Wednesday, 3 December 2008

Unexpected Alphabets No 6

In recognition of the agritechno element that runs through the band of commentators to my blog, I give you the diesel oil filler cap from a Field Marshall tractor. I seem to remember from my sojourn on Dartmoor that Field Marshalls were started by the alarming practice of shoving a flaming piece of oily rag into a hole in the side of the engine cover. But just look at the uncompromising casting of these letters and the unbelievably tactile nature of the finger grips. It's the sort of talisman that I would like to keep in a capacious trouser pocket, screwing it into the material when having to account for my actions (or lack of them) at the bank, or whilst queuing in the cattle pen down at the post office. I've loved Field Marshalls ever since I had Dinky Toy No 301 in bright orange with its brown overalled and capped driver that reminded me so much of my farming brother, and I think it was this tractor that also first gave me the notion that brand names could be remarkably clever. Much later the Dartmoor tractor was secretly renovated by the owner's son so that it could be the centre piece of his father's 80th birthday. He drove it across an impossibly steep field with a big pile of balloons soaring up from the back of his seat, both of them looking every inch the Field Marshall.

Monday, 1 December 2008

Railway Echo No 9


Never one to drive by an old railway wagon lying impotently in a field without its wheels, this one's at the side of the A1101 south of Outwell and only just in Norfolk.

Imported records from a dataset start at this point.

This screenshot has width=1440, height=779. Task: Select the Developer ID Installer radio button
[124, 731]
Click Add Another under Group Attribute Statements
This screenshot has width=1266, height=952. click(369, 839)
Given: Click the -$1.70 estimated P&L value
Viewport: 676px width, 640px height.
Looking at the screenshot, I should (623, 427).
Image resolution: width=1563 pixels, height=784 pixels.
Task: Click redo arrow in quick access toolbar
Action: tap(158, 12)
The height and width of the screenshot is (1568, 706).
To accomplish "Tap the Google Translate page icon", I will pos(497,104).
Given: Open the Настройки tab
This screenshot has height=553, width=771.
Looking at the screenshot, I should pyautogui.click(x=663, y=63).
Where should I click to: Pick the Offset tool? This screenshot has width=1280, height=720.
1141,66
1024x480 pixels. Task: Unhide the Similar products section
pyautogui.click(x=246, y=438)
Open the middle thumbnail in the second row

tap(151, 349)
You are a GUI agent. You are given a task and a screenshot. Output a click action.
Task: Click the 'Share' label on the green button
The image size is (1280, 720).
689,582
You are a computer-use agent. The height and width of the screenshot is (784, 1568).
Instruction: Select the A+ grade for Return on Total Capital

Almost certainly it was brought here from the Wisbech & Upwell Tramway, one of the most extraordinary little railways in the country. I say little, in fact it's gauge and rolling stock were full size, but it was restricted to tramway status. The fascination for me is that it ran (very slowly) alongside the road, every now and then lurching in front of the traffic. It opened in 1883, and in 1898 carried 114,307 passengers, in addition to cattle, root crops, vegetables, fruit, straw and corn. It also carried coal for the steam engines engaged in pumping water off the low-lying fens. Its progress was often impeded by window cleaners' ladders propped up against cottages, and cars left outside garages. The traction for most of it's time was a steam locomotive encased in cow catchers, the model for Toby in the Rev.Awdry's Thomas the Tank Engine books. In this 1963 picture a Drewry diesel shunter is already carrying additional safety stripes. The tramway closed in 1966, but you can still see the space in front of the houses where it ran, and the odd crumbling shed. There is a dinner table game where you proffer a time in history you would like to visit. After Doctor Feelgood doing Route 66 at the Kursaal in Southend around 1972, I think the hour's journey on this railway amongst the cabbages and sugar beet comes a close second.